Do not take this medicine with any of the following medications:
  • adalimumab
  • anakinra
  • certolizumab
  • etanercept
  • golimumab
  • infliximab
  • rilonacept

This medicine may also interact with the following medications:

  • steroid medicines like prednisone or cortisone
  • vaccines
  • warfarin

What should I watch for while using this medicine?

Tell your doctor or healthcare professional if your symptoms do not start to get better or if they get worse. Your condition will be monitored carefully while you are receiving this medicine.

Call your doctor or health care professional for advice if you get a fever, chills or sore throat, or other symptoms of a cold or flu. Do not treat yourself. This medicine may increase your risk of getting an infection. Try to avoid being around people who are sick.

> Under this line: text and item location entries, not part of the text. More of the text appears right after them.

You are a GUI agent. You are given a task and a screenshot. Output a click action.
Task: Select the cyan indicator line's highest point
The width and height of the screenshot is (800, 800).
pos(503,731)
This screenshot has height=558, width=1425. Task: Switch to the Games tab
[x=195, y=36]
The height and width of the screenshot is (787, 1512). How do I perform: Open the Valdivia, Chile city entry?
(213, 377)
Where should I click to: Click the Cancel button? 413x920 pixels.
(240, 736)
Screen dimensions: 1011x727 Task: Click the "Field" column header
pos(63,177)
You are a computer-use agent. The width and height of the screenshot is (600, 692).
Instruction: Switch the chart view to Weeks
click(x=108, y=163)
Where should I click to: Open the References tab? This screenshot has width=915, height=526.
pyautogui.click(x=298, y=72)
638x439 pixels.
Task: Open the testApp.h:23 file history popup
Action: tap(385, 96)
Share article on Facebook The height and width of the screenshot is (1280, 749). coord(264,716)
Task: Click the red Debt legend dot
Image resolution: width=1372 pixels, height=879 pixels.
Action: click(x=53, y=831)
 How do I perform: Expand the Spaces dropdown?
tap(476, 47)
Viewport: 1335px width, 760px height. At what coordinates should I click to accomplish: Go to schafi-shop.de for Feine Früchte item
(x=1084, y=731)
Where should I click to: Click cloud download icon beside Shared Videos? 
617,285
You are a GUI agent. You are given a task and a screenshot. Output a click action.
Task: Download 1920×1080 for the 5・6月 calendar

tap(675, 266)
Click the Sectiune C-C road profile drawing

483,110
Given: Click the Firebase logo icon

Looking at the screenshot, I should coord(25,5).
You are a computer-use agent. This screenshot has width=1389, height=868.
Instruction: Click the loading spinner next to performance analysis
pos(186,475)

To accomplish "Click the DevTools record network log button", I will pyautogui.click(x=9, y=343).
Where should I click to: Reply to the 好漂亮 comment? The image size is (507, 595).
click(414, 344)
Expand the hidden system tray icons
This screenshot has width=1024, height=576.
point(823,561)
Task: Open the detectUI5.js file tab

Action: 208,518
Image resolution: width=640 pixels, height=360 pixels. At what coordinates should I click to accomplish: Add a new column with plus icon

Tell your doctor or health care professional if you are around anyone with measles or chickenpox or if you develop sores or blisters that do not heal properly.

You may get dizzy. Do not drive, use machinery, or do anything that needs mental alertness until you know how this medicine affects you. Do not stand or sit up quickly, especially if you are an older patient. This reduces the risk of dizzy or fainting spells.

What side effects may I notice from receiving this medicine?

Side effects that you should report to your doctor or health care professional as soon as possible:
  • allergic reactions like skin rash, itching or hives, swelling of the face, lips, or tongue
  • feeling faint or lightheaded, falls
  • signs of infection - fever or chills, cough, sore throat, pain or difficulty passing urine

Side effects that usually do not require medical attention (Report these to your doctor or health care professional if they continue or are bothersome.):

  • diarrhea
  • dizziness
  • headache
  • nausea, vomiting
  • pain, redness, or irritation at site where injected

Where should I keep my medicine?

This drug is given in a hospital or clinic and will not be stored at home.

Remember, keep this and all other medicines out of the reach of children, never share your medicines with others, and use this medication only for the indication prescribed.